What about Level 5, interspersing parity blocks and data blocks across all the drives in a set? Again, it’s one of these things that works better with disk than with tape. And yet Level 5 tape RAID, block striping and all, is very common. Why? One reason is that Level 5 systems can be less expensive than systems requiring parallel tape drive connection. The hardware to support a Level 5 block striping system is also less expensive in general than that for a Level 3 byte-striping system, and it was on the market first.
The difference is in the controllers. ( See Figure 1 ) SCSI controllers which operate as extensions of the host SCSI bus don’t require as much circuitry as do controllers which provide a separate parallel bus for each drive. On the other hand, the simpler controllers are limited to one-at-a-time reads and writes. Although Level 5 tape arrays are theoretically not limited to single-bus controllers, those currently on the market have been built that way. Level 3 controllers have all been built with multiple busses.
Applications
Disk RAID systems are all used for high performance, secure, online storage. Tape RAID systems have broader application.
Striping is used for fast disk backup and for high speed data acquisition. Mirroring is used for making duplicate backups (which is especially big in banking), and for simple copying operations.
In addition to those modes, it is possible for tape arrays to be used in two others; cascading and pass-through.
Cascading refers to the use of an array as a single tape drive with very large capacity. The first tape is written until full, then the second, and so on. Applications would be in unattended backup.

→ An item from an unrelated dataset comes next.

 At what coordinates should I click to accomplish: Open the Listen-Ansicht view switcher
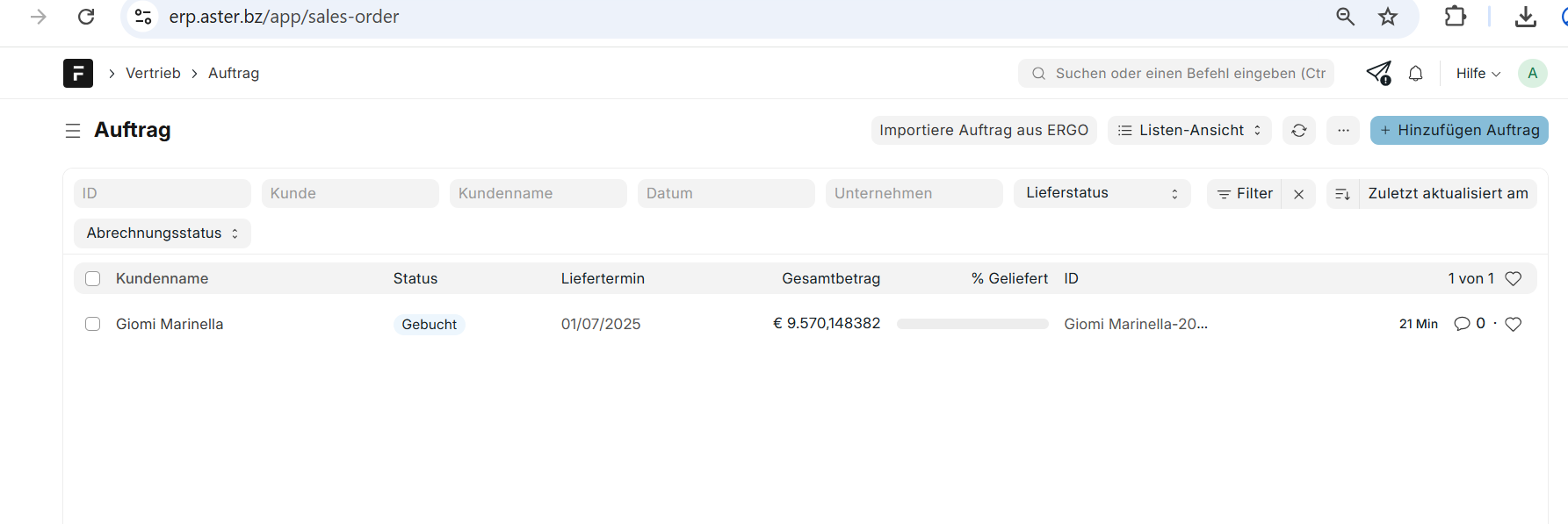coord(1189,131)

In the pass-through mode, each tape can operate independently. The array operates as Just a Bunch Of Tapes (and of course we need an acronym for that, so you’ll hear JBOT).
In both cascading and pass-through modes, little use is made of the tape array controller, and the same effects can be achieved using multiple drives and the right software (without the array controller).
However, many arrays can switch between multiple operating modes, providing their users with additional benefits, including cascading and pass-through. Although this author is not aware of Level 5 arrays which can operate in multiple modes, some combinations which include one or more levels are common.
Levels 0, 1 and 3 are all concurrently implemented in systems from Andataco, CoComp, Dynatek Automation Systems, Excitron, LAND-5, Symbios/Metastor, Trimm U. K., and Virtual Technology. Levels 0 and 1 and cascading are implemented together by Hi-Par Systems. Cascading and Level 1 operation are implemented together in systems from Contemporary Cybernetics and Transitional Technology. Level 5 hardware systems are available from Data General and Peripheral Vision. Software implementations of Level 5 are available directly from Netframe or from Cheyenne. There may be others, and, as always, the vendors themselves are the best sources of information about their systems.
Pricing, Performance And Scalability
Current tape technology provides for uncompressed capacity of up to 20 GB per cartridge (DLT 4000) and transfer rates in the range of 1.5 MB/s per drive. 50 GB tapes and 5 MB/s transfers are just over the horizon. Multiplying those capacities and rates in a tape array leads to some potentially mind boggling systems.
And there’s more. Big misconception number three is that tape arrays aren’t scalable. Of course they are. Users can acquire a two-drive system for as little as
and move up to at least seven drives with other systems already on the market. In addition, arrays can be expanded with stackers and tape libraries.
With stackers or libraries, the volume of offline data can be enormous. And with parallel bus controllers already achieving transfers in the range of 2X to 4X that of a single drive, those large volumes can be brought into memory very rapidly.